Multifactor Authentication
4.3. Proposed MFA Solution for V2X Applications
4.4.3. Evaluation
In this work, we consider a more general case of the probabilistic decision-making methodology, while a combination of the measurement results for the individual sensors is made similarly to the previous works by using the Bayes estimator. Since the outcomes of measurements have a probabilistic nature, the decision function is suitable for the maximum a posteriori probability solution.
In more detail, the decision function may be described as follows. At the input, it requires a conditional probability of the measured value from each sensor \(P\left(z_{i} \mid H_{0}\right)\) and \(P\left(z_{i} \mid H_{1}\right)\) together with a priori probabilities of the hypotheses \(P\left(H_{0}\right)\) and \(P\left(H_{1}\right)\). The latter values could be a part of the company's risk policy as they determine the degree of confidence for specific users.
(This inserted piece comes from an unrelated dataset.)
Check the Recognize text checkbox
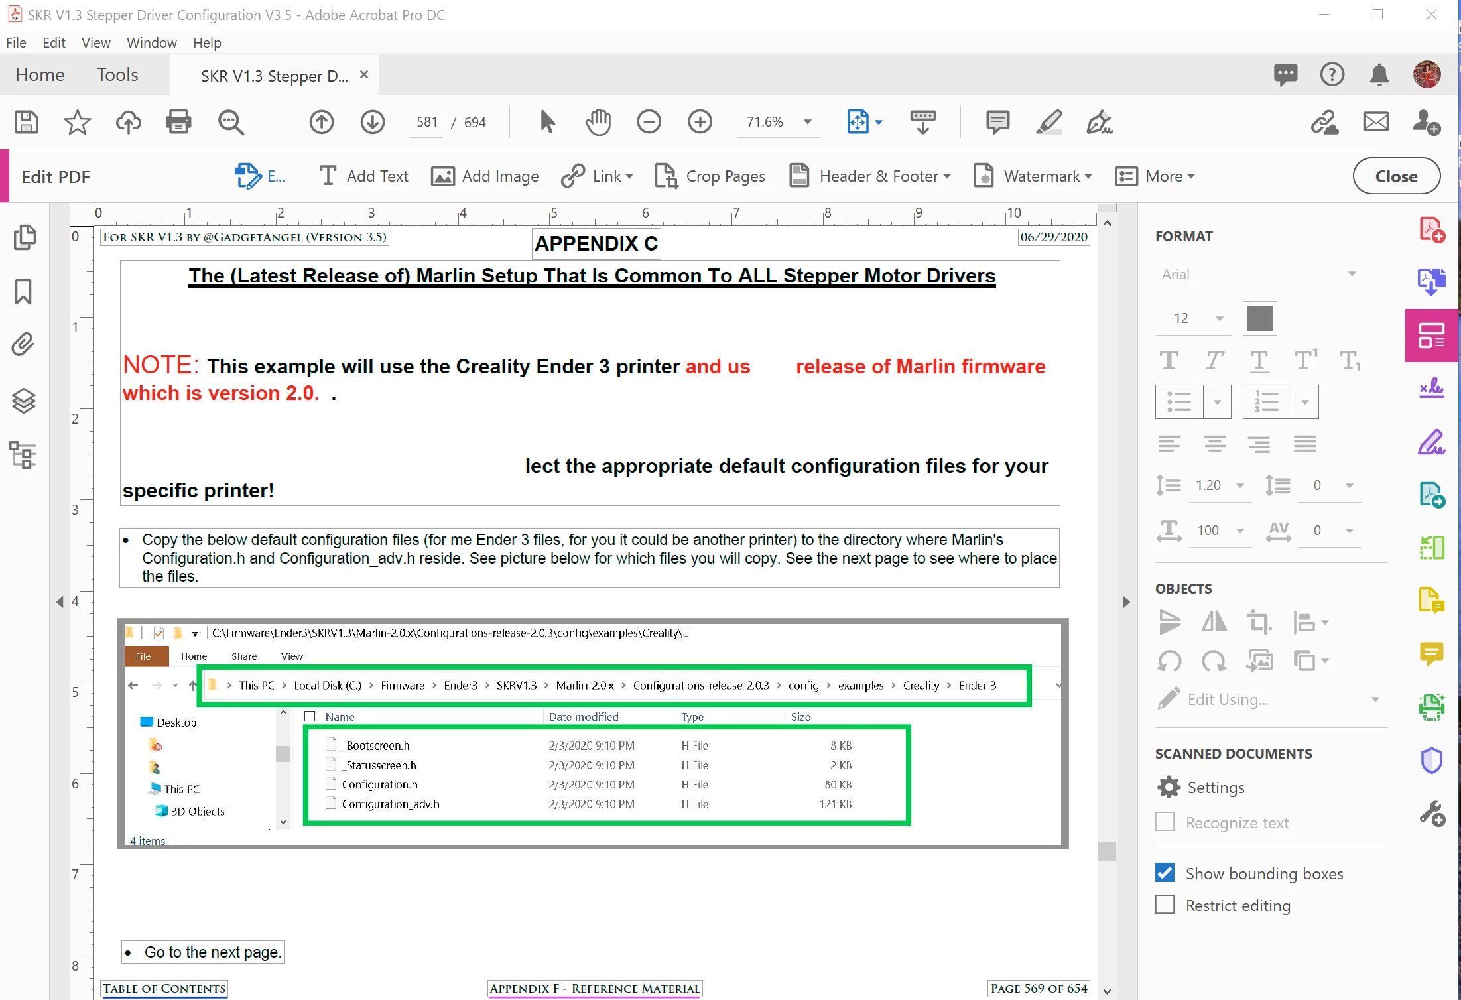Image resolution: width=1461 pixels, height=1000 pixels. pyautogui.click(x=1165, y=822)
Then, the decision function evaluates the a posteriori probability of the hypothesis \(P\left(H_{1} \mid Z\right)\) and validates that the corresponding probability is higher than a given threshold \(P_{T H}\)
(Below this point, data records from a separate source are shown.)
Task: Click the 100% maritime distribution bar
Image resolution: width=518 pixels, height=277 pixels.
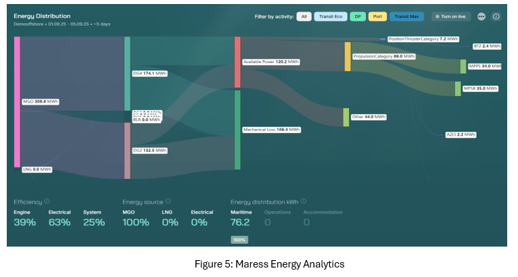Action: tap(239, 240)
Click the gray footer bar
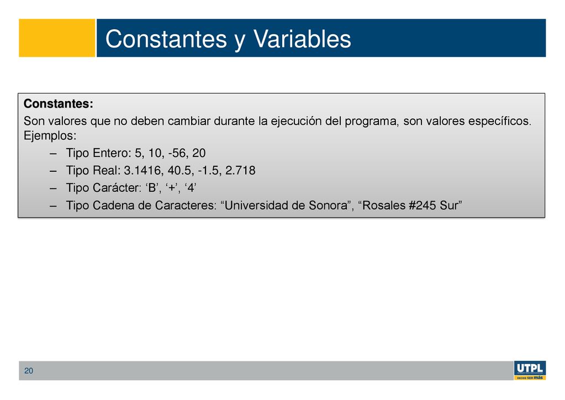The image size is (565, 400). coord(267,371)
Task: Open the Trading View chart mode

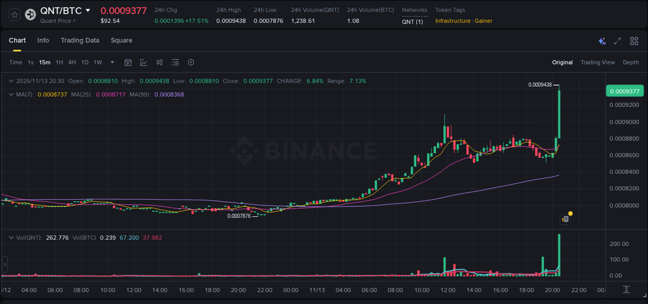Action: (x=597, y=62)
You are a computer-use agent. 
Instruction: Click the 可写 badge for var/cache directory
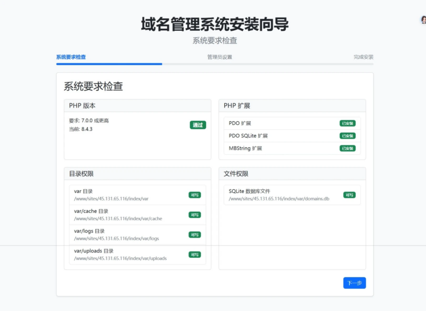click(195, 215)
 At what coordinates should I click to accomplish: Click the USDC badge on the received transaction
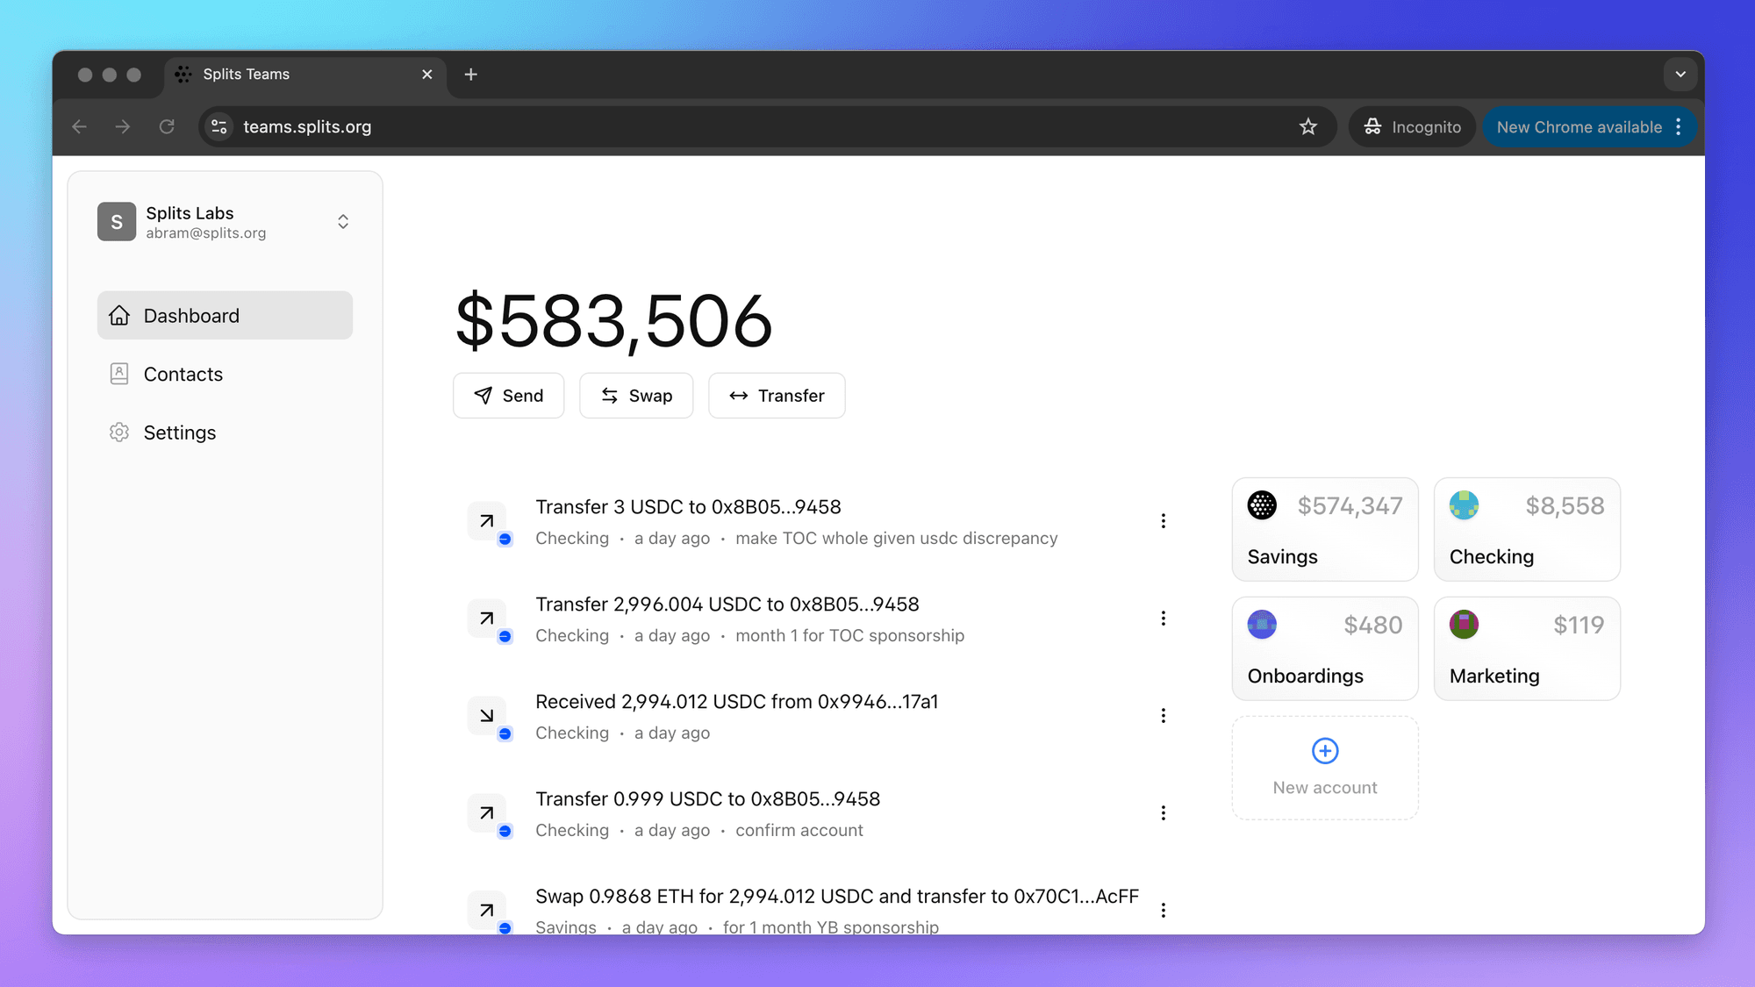(506, 734)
The measurement-related conditional probabilities can be considered as independent random variables; hence, the general conditional probability is as follows:
\(P\left(Z \mid H_{J}\right)=\prod_{z_{i} \in Z} P\left(z_{i} \mid H_{J}\right), J \in\{0 ; 1\}\)Further, the total probability \(P(Z)\) is calculated as
\(P(Z)=\prod_{z_{1} \in Z} P\left(z_{i} \mid H_{0}\right) P\left(H_{0}\right)+\prod_{z_{1} \in Z} P\left(z_{i} \mid H_{1}\right) P\left(H_{1}\right)\)where \(P\left(z_{i} \mid H_{J}\right), J \in\{0 ; 1\}\) are known from the sensor characteristics, while \(P\left(H_{0}\right)\) and \(P\left(H_{1}\right)\) are a priori probabilities of the hypotheses (a part of the company's risk policy).
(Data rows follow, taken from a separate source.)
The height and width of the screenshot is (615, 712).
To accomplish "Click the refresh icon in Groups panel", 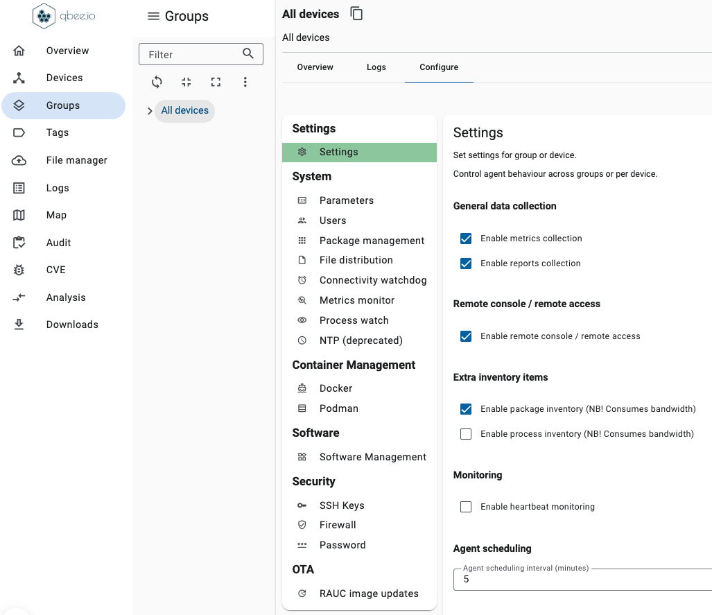I will pos(157,82).
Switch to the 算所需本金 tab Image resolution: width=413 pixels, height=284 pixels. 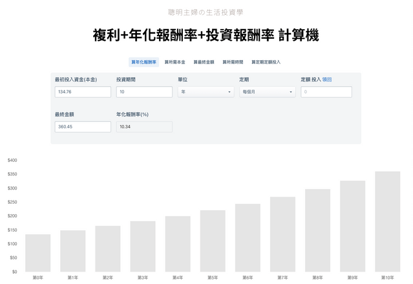175,62
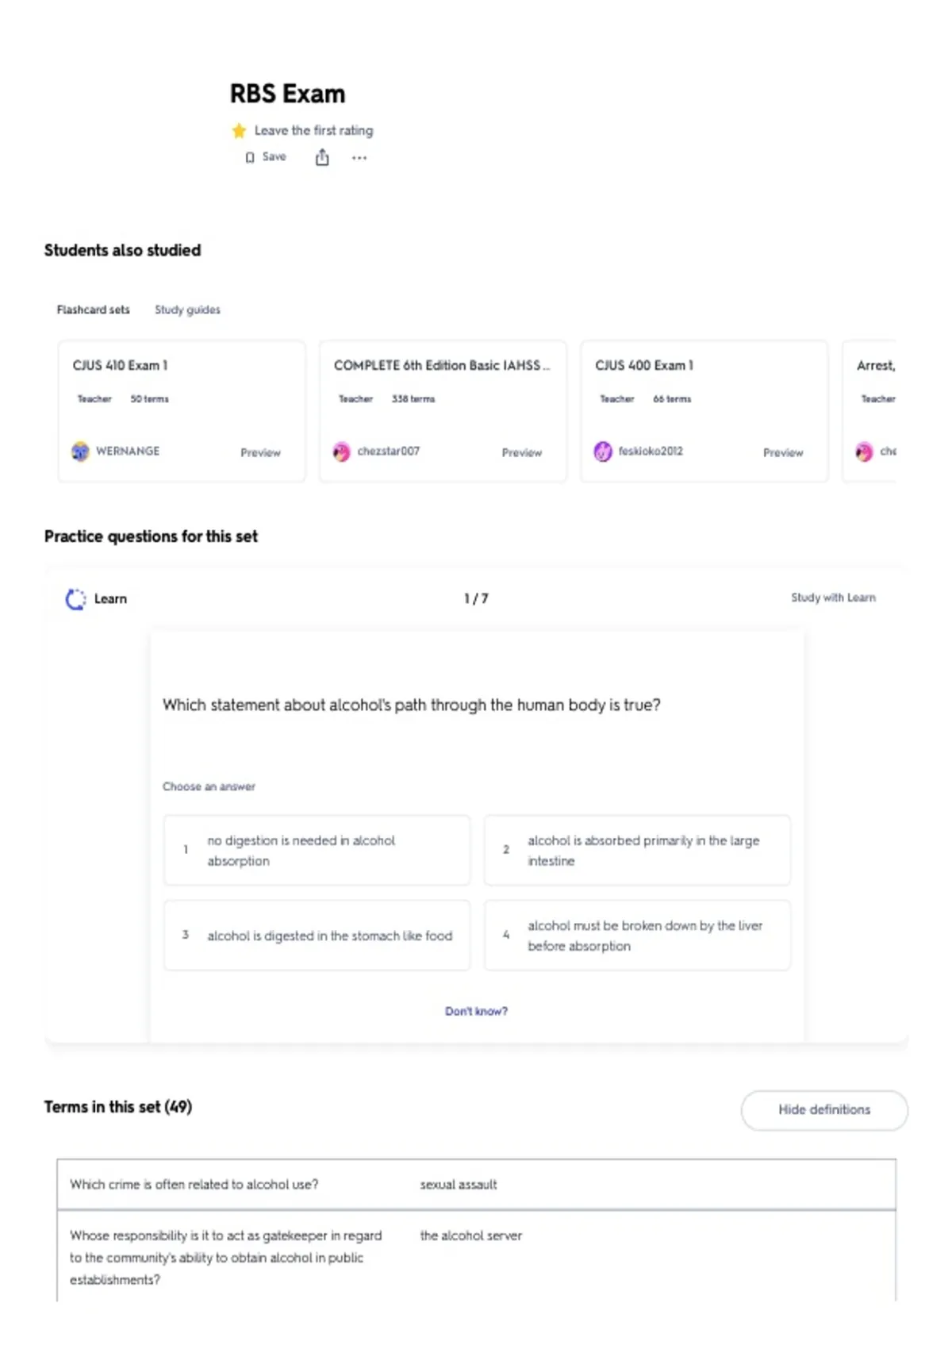Choose answer 3 digested in stomach like food
The image size is (952, 1349).
317,936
Based on the obtained results, the posterior probability for each hypothesis \(H_{J}, J \in\{0 ; 1\}\) can be produced as
\(P\left(H_{1} \mid Z\right)=\frac{\prod_{z_{1} \in Z} P\left(z_{i} \mid H_{1}\right) P\left(H_{1}\right)}{P(Z)}\)For a comprehensive decision over the entire set of sensors, the following rule applies
\(P\left(H_{1} \mid Z\right)>P_{T H} \Rightarrow\{\text {Accept}\}, \text { else }\{\text {Reject}\}\)As a result, the decision may be correct or may lead to an error. The FAR and FRR values could then be utilized for selecting the appropriate threshold \(P_{T H}\) based on all of the involved sensors.